Thursday, December 9, 2010

Prophetic Voices: Dominican Republic

Today’s Episcopal News Service report from the Episcopal Climate Justice Gathering in the Dominican Republic focuses on the effects of climate change on the host country itself. The Diocese of the Dominican Republic  is one of our companion dioceses, which brings all of this closer to home for Nebraska Episcopalians.

Silvio Minier, who works for Oxfam in Santo Domingo, presented an overview of the local effects of climate change to the conference. The core of the justice concerns are evident in this paragraph of the ENS report:

"The Dominican Republic is the eighth country in the world that will be most affected by climate change," Minier said, adding that governments are not doing anything, and that the local environmental council has studied climate change's effects on the coast and tourism, but not on poor people and agriculture.

Lynette Wilson’s story for the Episcopal News Service, “Deforestation, intensive storms and floods show effects of climate change in Dominican Republic” can help us understand some of the challenges faced by the Diocese of the Dominican Republic. One way we can support our friends there is to pray and advocate for strong climate legislation and action in our own country, and for meaningful progress on a climate treaty as negotiations continue this week in Cancun.

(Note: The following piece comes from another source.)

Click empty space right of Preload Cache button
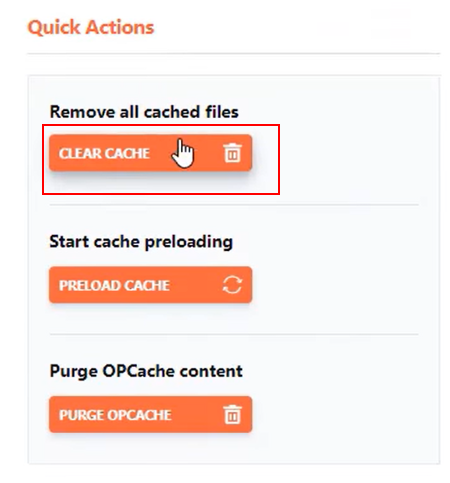Image resolution: width=450 pixels, height=483 pixels. (x=337, y=285)
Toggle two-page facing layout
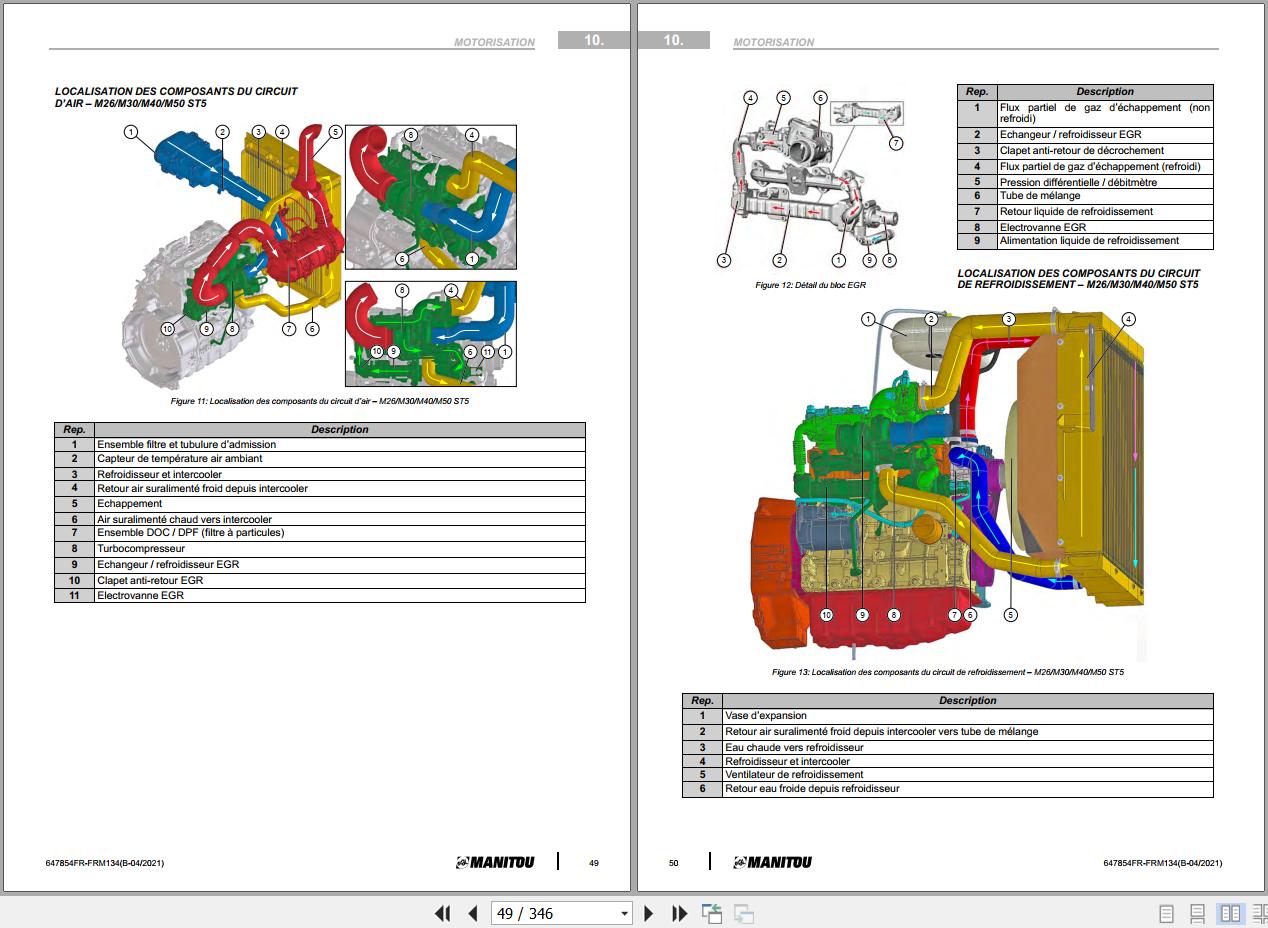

Prophetic Voices for Environmental Justice

Advent 3A

According to yesterday’s Episcopal News Service release  about the Episcopal Climate Justice Gathering in the Dominican Republic this week (see Climate Conferences and the Church), the participants in the gathering came to a consensus that “now is the time for the church to reclaim and fortify its prophetic voice.” 

The voices of the prophets are a constant voice in our lectionary readings during Advent. In this Sunday’s reading (Isaiah 35:1-10), Isaiah connects justice and healing for the people with renewal and healing of the land. While the desert blooms and springs of water appear where there was parched land, the lame “leap like deer” and the “ransomed of the Lord” return to Zion.

Renewal of the land and renewal of the people are linked throughout Isaiah and many of the prophets. Care for the environment is not an isolated concern for the church; it is linked both in our tradition and in very real ways in our world with justice and well-being for people.

The focus of this week’s gathering in the Dominican Republic is climate justice, looking at the intersection between poverty and climate change. This blog and many others have highlighted the ways in which climate change, while eventually having huge effects on everyone on this planet, generally impacts the poorest people in the world first and worst. Rising sea levels, disappearing glaciers that served as water sources, and changes in conditions for agriculture and fishing all affect people who live along the margins both physically and economically in our global economy, people who live in the vulnerable low-lying areas where rich people don’t build their houses, people whose livelihoods depend on subsistence farming or fishing.

Environmental justice is at the heart of creation care; it connects directly to the promises of our baptismal covenant and to Jesus’ command to love our neighbors. Humans don’t live in isolation from other living things; wherever humans have caused harm to the rest of creation, the effects of that harm will eventually be experienced by humans. And sometimes issues that seem to be local and separate from justice issues for poor or marginalized people have a fairly direct connection.

In Nebraska, there has been much concern about the long-term effects of the proposed Keystone XL pipeline on the fragile Sandhills ecosystem and the Ogallala aquifer. If the pipeline is built and if there is a break in the line, people in Nebraska will be affected, and that is a very important concern. But right now, native peoples in Canada are feeling the effects of the extraction of oil from the land. At a press conference today the results of a new research report documenting the impact of contaminants and reduced water flow on the Athabasca River will be discussed; the changes in the river impact the rights by treaty of native people along the river to hunt, fish, and trap.

In this Sunday’s Gospel lesson (Matthew 11:2-11) Jesus asks “What did you come out into the wilderness to look at?..A reed shaken by the wind?...Someone dressed in soft robes?”, then answers that they came to see a prophet “and more than a prophet”. The one coming is more than a prophet, but speaks with a prophet’s voice for all people. Those who choose to follow Jesus choose to stand in the tradition of the prophets. We should expect to hear the church's prophetic voice whenever and wherever there is damage to the earth and harm done to God’s children.